→ **Article**:
»»
Cette journée internationale de lutte pour les droits des femmes et minorités de genre s’inscrit dans un contexte de crise sanitaire, écologique, économique, sociale et politique.
Depuis deux ans, nous assistons à une gestion irresponsable de la pandémie qui a entraîné la mort de plusieurs centaines de milliers de personnes. Cette crise ne fait que mettre en lumière la destruction déjà entamée des services publics, notamment de l’hôpital et du système national de solidarité, alors que les destructions environnementales ne rendront que plus fréquentes les crises sanitaires et humanitaires. Ces morts n’étaient pas inévitables, mais relèvent de choix politiques délibérés qui précarisent, vulnérabilisent et sacrifient toujours les mêmes personnes : les plus pauvres, les personnes racisées et les personnes handicapées en premier lieu. Les personnes migrantes sont réprimées, la France ne respecte pas leurs droits fondamentaux, elles sont traquées, poussées à la clandestinité, lieu de tous les asservissements contre hébergements ou maigres ressources. Le refus du gouvernement de lever les brevets, sa remise en question de la gratuité des soins d’urgence, tout cela a un prix : nous le payons de nos vies. Dans ce système capitaliste, les intérêts privés sont toujours protégés au mépris de l’intérêt général et les crises successives ne font qu’enrichir les plus riches et appauvrir les plus pauvres.
««
→ **Consignes à suivre**:
1 - Traduisez en anglais cette phrase de l'article : « Le refus du gouvernement de lever les brevets, sa remise en question de la gratuité des soins d’urgence, tout cela a un prix : nous le payons de nos vies. »
2 - Recopiez tel quel le passage de l'article qui commence par « Cette journée internationale » et se poursuit jusqu'à « sociale et politique. ».

→ **Données sources**:
»»
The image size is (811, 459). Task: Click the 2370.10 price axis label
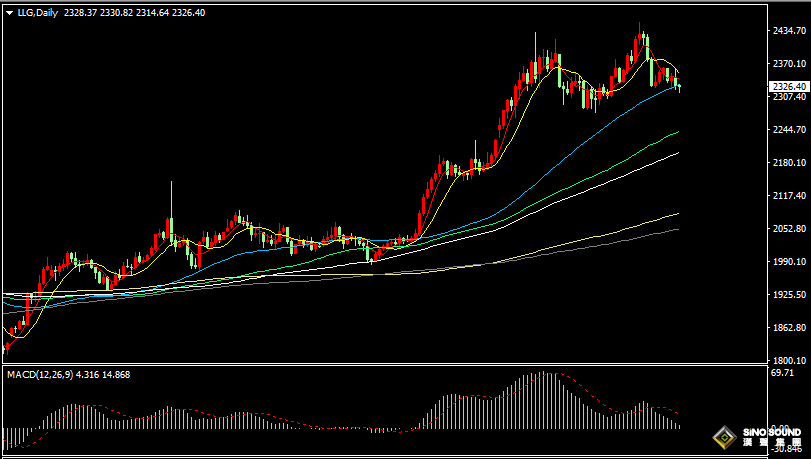[790, 64]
««
→ **Réponses successives**:
1 - The government's refusal to lift patents, its challenge to free emergency care, all of this comes at a price: we pay for it with our lives.

2 -
Cette journée internationale de lutte pour les droits des femmes et minorités de genre s’inscrit dans un contexte de crise sanitaire, écologique, économique, sociale et politique.